**What the task requires**
Can you rewrite all of the entries below, replacing each "Screen dimensions" with "Display size" and leaving everything else unchanged?

============================================================

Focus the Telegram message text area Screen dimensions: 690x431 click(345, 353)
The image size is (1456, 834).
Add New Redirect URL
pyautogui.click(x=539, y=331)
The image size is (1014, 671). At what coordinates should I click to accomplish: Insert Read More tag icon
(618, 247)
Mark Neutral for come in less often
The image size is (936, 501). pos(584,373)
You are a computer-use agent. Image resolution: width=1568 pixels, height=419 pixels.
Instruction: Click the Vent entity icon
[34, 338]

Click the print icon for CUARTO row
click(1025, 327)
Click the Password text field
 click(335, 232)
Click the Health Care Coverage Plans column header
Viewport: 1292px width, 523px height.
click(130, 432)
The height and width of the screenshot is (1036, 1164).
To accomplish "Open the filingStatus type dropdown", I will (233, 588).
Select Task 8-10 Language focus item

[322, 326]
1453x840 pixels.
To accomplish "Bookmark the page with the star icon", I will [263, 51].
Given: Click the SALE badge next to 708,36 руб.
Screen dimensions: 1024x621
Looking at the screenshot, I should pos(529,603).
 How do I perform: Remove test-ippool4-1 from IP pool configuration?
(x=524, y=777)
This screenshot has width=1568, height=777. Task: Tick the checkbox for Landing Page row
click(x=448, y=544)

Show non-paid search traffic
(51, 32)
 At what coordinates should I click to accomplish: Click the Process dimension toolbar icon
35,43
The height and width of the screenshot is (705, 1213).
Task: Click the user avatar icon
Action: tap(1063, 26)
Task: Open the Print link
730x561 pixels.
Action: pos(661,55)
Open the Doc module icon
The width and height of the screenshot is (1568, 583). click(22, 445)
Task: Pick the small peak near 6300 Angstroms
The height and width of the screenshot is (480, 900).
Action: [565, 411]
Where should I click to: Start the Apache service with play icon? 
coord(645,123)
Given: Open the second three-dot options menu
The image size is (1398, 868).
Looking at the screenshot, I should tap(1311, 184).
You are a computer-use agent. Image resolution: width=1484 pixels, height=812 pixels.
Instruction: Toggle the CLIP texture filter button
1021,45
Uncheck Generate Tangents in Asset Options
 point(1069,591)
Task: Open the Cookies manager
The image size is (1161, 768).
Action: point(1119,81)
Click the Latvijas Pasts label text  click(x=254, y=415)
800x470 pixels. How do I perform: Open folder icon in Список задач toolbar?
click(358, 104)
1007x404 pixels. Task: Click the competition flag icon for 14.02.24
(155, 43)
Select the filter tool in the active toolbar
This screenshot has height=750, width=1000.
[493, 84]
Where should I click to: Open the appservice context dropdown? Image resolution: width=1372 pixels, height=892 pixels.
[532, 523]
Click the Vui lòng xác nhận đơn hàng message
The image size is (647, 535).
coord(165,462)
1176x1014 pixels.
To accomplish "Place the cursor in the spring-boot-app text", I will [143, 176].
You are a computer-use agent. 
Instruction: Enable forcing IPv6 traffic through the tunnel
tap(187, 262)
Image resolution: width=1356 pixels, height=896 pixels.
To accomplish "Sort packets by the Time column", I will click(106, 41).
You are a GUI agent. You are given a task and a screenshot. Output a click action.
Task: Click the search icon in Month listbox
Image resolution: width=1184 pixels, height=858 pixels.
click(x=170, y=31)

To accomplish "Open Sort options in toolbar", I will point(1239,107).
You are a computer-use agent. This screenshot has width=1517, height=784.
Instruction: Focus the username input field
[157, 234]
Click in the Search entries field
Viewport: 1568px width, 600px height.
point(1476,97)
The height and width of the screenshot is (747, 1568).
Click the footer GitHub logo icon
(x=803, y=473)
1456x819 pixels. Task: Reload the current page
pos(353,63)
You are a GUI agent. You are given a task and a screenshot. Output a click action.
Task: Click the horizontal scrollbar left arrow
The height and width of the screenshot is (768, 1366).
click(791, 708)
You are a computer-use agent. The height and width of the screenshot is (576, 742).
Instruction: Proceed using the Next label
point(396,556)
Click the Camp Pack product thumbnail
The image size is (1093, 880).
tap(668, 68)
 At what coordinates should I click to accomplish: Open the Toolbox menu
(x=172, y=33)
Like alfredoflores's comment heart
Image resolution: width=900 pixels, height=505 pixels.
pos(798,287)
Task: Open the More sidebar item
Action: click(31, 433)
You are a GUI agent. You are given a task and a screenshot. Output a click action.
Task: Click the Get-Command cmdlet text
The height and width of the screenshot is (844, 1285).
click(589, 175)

============================================================

**Response to the exercise**
Focus the Telegram message text area Display size: 690x431 click(345, 353)
The image size is (1456, 834).
Add New Redirect URL
pyautogui.click(x=539, y=331)
The image size is (1014, 671). At what coordinates should I click to accomplish: Insert Read More tag icon
(618, 247)
Mark Neutral for come in less often
The image size is (936, 501). pos(584,373)
You are a computer-use agent. Image resolution: width=1568 pixels, height=419 pixels.
Instruction: Click the Vent entity icon
[34, 338]

Click the print icon for CUARTO row
click(1025, 327)
Click the Password text field
 click(335, 232)
Click the Health Care Coverage Plans column header
Viewport: 1292px width, 523px height.
click(130, 432)
The height and width of the screenshot is (1036, 1164).
To accomplish "Open the filingStatus type dropdown", I will (233, 588).
Select Task 8-10 Language focus item

[322, 326]
1453x840 pixels.
To accomplish "Bookmark the page with the star icon", I will [263, 51].
Given: Click the SALE badge next to 708,36 руб.
Display size: 1024x621
Looking at the screenshot, I should pos(529,603).
 How do I perform: Remove test-ippool4-1 from IP pool configuration?
(x=524, y=777)
This screenshot has width=1568, height=777. Task: Tick the checkbox for Landing Page row
click(x=448, y=544)

Show non-paid search traffic
(51, 32)
 At what coordinates should I click to accomplish: Click the Process dimension toolbar icon
35,43
The height and width of the screenshot is (705, 1213).
Task: Click the user avatar icon
Action: tap(1063, 26)
Task: Open the Print link
730x561 pixels.
Action: pos(661,55)
Open the Doc module icon
The width and height of the screenshot is (1568, 583). click(22, 445)
Task: Pick the small peak near 6300 Angstroms
The height and width of the screenshot is (480, 900).
Action: [565, 411]
Where should I click to: Start the Apache service with play icon? 
coord(645,123)
Given: Open the second three-dot options menu
The image size is (1398, 868).
Looking at the screenshot, I should tap(1311, 184).
You are a computer-use agent. Image resolution: width=1484 pixels, height=812 pixels.
Instruction: Toggle the CLIP texture filter button
1021,45
Uncheck Generate Tangents in Asset Options
 point(1069,591)
Task: Open the Cookies manager
The image size is (1161, 768).
Action: point(1119,81)
Click the Latvijas Pasts label text  click(x=254, y=415)
800x470 pixels. How do I perform: Open folder icon in Список задач toolbar?
click(358, 104)
1007x404 pixels. Task: Click the competition flag icon for 14.02.24
(155, 43)
Select the filter tool in the active toolbar
This screenshot has height=750, width=1000.
[493, 84]
Where should I click to: Open the appservice context dropdown? Image resolution: width=1372 pixels, height=892 pixels.
[532, 523]
Click the Vui lòng xác nhận đơn hàng message
The image size is (647, 535).
coord(165,462)
1176x1014 pixels.
To accomplish "Place the cursor in the spring-boot-app text", I will [143, 176].
You are a computer-use agent. 
Instruction: Enable forcing IPv6 traffic through the tunnel
tap(187, 262)
Image resolution: width=1356 pixels, height=896 pixels.
To accomplish "Sort packets by the Time column", I will click(106, 41).
You are a GUI agent. You are given a task and a screenshot. Output a click action.
Task: Click the search icon in Month listbox
Image resolution: width=1184 pixels, height=858 pixels.
click(x=170, y=31)

To accomplish "Open Sort options in toolbar", I will point(1239,107).
You are a computer-use agent. This screenshot has width=1517, height=784.
Instruction: Focus the username input field
[157, 234]
Click in the Search entries field
Viewport: 1568px width, 600px height.
point(1476,97)
The height and width of the screenshot is (747, 1568).
Click the footer GitHub logo icon
(x=803, y=473)
1456x819 pixels. Task: Reload the current page
pos(353,63)
You are a GUI agent. You are given a task and a screenshot. Output a click action.
Task: Click the horizontal scrollbar left arrow
The height and width of the screenshot is (768, 1366).
click(791, 708)
You are a computer-use agent. The height and width of the screenshot is (576, 742).
Instruction: Proceed using the Next label
point(396,556)
Click the Camp Pack product thumbnail
The image size is (1093, 880).
tap(668, 68)
 At what coordinates should I click to accomplish: Open the Toolbox menu
(x=172, y=33)
Like alfredoflores's comment heart
Image resolution: width=900 pixels, height=505 pixels.
pos(798,287)
Task: Open the More sidebar item
Action: click(31, 433)
You are a GUI agent. You are given a task and a screenshot. Output a click action.
Task: Click the Get-Command cmdlet text
The height and width of the screenshot is (844, 1285).
click(589, 175)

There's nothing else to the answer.